Note : VPC can be an alternative to VLAN for cloud-based clusters if appropriate NAT rules are set up in the VPC gateway.

Traffic filtering

  • The approach is to separate concerns between inbound traffic filtering rules and cluster traffic routing rules.
  • For LAN-based clusters, specific netfilter rules have to be provisioned for each node (see below).
  • For cloud-based clusters, most cloud vendors support firewalling features for VMs :
    1. Such features allow configuration of filtering rules based on IPV4 addresses / ranges, protocols and ports.
    2. This removes the burden of manual configuration of netfilter rules during node provisioning.
    3. Configured rules for a cloud-managed firewall are applied to all cluster nodes to block unwanted traffic.
  • In a complementary manner, kube-proxy installs routing rules required for cluster operation on each node.

Recommended firewall configuration

  • It is recommended to block IPV6 traffic completely.
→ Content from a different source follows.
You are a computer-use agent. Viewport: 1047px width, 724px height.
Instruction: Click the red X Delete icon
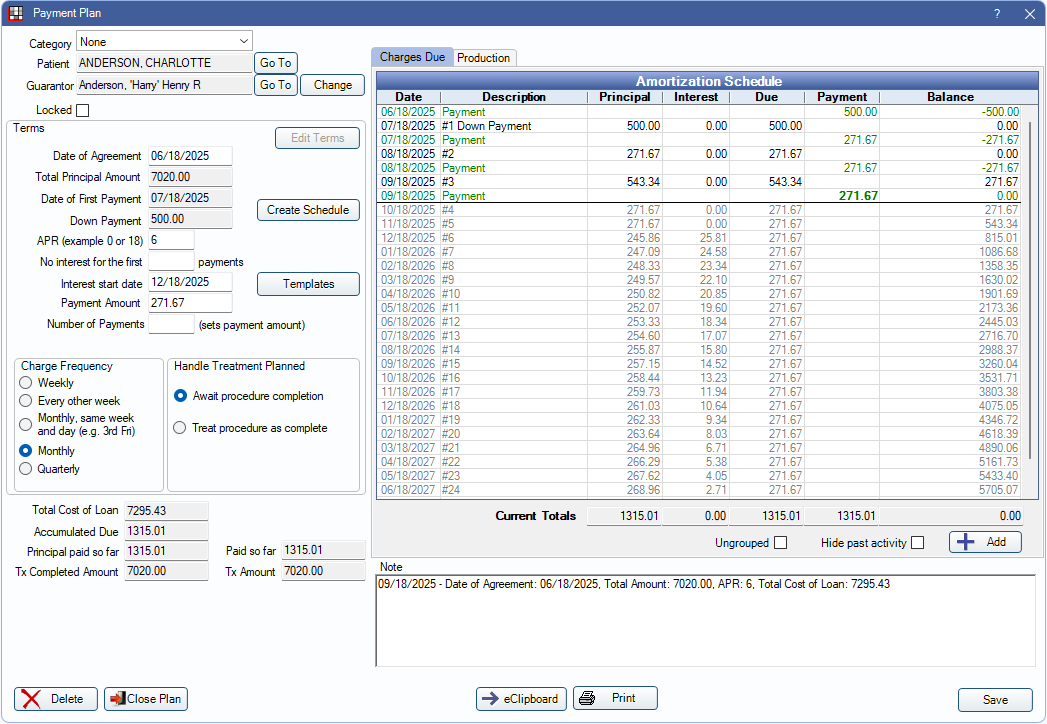[32, 699]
  • Example configuration if the private IPV4 subnetwork is 192.168.1.0/24 :

    proto port source address rule description / component
    TCP 22 All IPV4 ACCEPT SSH traffic
    TCP 6443 192.168.1.0/24 ACCEPT kube-apiserver
    TCP 2379-2380 192.168.1.0/24 ACCEPT etcd
    TCP 10257 192.168.1.0/24 ACCEPT kube-controller-manager
    TCP 10259 192.168.1.0/24 ACCEPT kube-scheduler
    TCP 10250 192.168.1.0/24 ACCEPT kubelet
    TCP 10256 192.168.1.0/24 ACCEPT kube-proxy
    TCP 8472 192.168.1.0/24 ACCEPT flannel VXLAN backend
    TCP 30001-30099 All IPV4 ACCEPT NodePort services
    TCP 80 All IPV4 ACCEPT Inbound HTTP
    TCP 443 All IPV4 ACCEPT Inbound HTTPS
    * * * DROP Drop all other traffic

Note : other ports / protocols may be allowed as well depending on workloads requirements.

Load balancing

  • The approach is to have the cluster expose distributed workloads and set up load balancing between nodes elsewhere.
  • For LAN-based clusters, this requires provisioning and configuration of a dedicated load balancer.
  • For cloud-based clusters, most cloud vendors support load balancing features between VMs :
    1. Such features support flat TCP routing of incoming requests, thus allowing SSL termination at the workload level.
    2. They also offer configurable options for distribution algorithms, node healthchecks and session stickiness if needed.
    3. The cloud-managed load balancers must be configured to point to the NodePort services exposed on cluster nodes.